WHAT TO DO:
Transcribe the data below verbatim from the line with "Click Delete icon for VSA Questionnaire 2016" to the line with "Given: Switch to the 船橋 racecourse tab". Include both of those lines.
━━━━
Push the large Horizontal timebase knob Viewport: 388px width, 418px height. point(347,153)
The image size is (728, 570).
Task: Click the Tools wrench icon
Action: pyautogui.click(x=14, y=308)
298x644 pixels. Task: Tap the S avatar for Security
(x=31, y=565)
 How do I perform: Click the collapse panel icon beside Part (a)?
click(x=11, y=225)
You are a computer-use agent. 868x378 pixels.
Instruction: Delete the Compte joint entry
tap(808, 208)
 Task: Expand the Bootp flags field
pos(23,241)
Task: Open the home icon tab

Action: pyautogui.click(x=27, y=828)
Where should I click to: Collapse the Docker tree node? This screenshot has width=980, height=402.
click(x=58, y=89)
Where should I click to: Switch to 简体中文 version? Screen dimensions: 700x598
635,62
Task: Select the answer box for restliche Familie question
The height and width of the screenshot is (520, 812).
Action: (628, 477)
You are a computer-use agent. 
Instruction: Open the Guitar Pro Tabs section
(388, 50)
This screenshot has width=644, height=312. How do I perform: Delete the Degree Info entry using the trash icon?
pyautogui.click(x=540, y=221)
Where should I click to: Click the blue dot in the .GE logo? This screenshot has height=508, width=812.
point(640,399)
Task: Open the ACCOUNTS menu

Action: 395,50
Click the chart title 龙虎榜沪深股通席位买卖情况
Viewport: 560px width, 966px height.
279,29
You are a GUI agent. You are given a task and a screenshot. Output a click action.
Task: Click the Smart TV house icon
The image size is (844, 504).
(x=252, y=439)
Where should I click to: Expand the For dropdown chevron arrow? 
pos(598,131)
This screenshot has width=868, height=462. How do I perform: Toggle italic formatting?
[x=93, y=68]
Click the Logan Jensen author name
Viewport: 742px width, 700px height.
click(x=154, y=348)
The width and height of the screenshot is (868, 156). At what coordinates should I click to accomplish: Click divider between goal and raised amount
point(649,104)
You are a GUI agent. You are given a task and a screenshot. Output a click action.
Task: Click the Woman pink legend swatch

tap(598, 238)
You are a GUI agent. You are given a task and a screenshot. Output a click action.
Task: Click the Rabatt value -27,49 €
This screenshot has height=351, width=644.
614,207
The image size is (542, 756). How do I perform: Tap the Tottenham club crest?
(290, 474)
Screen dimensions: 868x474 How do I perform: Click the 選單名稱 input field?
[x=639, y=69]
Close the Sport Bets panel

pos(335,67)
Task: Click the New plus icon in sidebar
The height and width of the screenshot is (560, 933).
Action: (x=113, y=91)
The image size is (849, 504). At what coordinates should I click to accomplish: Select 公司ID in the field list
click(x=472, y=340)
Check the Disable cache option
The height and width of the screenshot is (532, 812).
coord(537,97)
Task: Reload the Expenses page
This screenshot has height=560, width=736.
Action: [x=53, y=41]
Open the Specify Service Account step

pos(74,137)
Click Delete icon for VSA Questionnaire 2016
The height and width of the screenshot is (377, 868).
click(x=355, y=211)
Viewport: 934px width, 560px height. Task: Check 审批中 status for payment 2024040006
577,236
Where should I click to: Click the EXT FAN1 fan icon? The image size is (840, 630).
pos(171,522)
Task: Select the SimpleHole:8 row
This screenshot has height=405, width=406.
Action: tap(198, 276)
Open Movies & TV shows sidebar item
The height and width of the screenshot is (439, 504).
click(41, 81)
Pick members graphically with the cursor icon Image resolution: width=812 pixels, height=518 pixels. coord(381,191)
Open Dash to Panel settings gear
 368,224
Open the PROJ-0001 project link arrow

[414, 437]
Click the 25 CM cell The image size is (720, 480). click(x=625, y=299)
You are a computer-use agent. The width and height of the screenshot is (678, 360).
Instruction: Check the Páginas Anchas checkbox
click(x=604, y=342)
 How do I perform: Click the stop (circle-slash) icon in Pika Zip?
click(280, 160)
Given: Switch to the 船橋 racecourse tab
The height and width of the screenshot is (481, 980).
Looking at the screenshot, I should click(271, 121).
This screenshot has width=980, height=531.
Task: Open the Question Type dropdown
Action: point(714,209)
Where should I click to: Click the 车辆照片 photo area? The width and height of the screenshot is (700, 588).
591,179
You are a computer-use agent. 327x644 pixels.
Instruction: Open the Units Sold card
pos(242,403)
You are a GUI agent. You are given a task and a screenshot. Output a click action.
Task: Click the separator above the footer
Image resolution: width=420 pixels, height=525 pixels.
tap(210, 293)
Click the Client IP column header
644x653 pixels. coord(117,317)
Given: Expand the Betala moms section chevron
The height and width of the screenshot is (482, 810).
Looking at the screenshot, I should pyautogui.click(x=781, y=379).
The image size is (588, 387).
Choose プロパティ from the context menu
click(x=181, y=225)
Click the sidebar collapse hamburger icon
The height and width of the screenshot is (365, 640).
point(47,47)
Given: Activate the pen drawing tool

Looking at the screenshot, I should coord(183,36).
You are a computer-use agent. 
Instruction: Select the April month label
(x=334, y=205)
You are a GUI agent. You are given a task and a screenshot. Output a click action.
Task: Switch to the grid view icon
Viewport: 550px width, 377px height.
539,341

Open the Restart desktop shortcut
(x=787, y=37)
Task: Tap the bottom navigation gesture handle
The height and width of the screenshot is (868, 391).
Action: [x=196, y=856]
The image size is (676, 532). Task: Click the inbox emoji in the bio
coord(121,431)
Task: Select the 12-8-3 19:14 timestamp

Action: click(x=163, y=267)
━━━━
WRITTEN RESPONSE:
Click Delete icon for VSA Questionnaire 2016
The height and width of the screenshot is (377, 868).
click(x=355, y=211)
Viewport: 934px width, 560px height. Task: Check 审批中 status for payment 2024040006
577,236
Where should I click to: Click the EXT FAN1 fan icon? The image size is (840, 630).
pos(171,522)
Task: Select the SimpleHole:8 row
This screenshot has height=405, width=406.
Action: tap(198, 276)
Open Movies & TV shows sidebar item
The height and width of the screenshot is (439, 504).
click(41, 81)
Pick members graphically with the cursor icon Image resolution: width=812 pixels, height=518 pixels. coord(381,191)
Open Dash to Panel settings gear
 368,224
Open the PROJ-0001 project link arrow

[414, 437]
Click the 25 CM cell The image size is (720, 480). click(x=625, y=299)
You are a computer-use agent. The width and height of the screenshot is (678, 360).
Instruction: Check the Páginas Anchas checkbox
click(x=604, y=342)
 How do I perform: Click the stop (circle-slash) icon in Pika Zip?
click(280, 160)
Given: Switch to the 船橋 racecourse tab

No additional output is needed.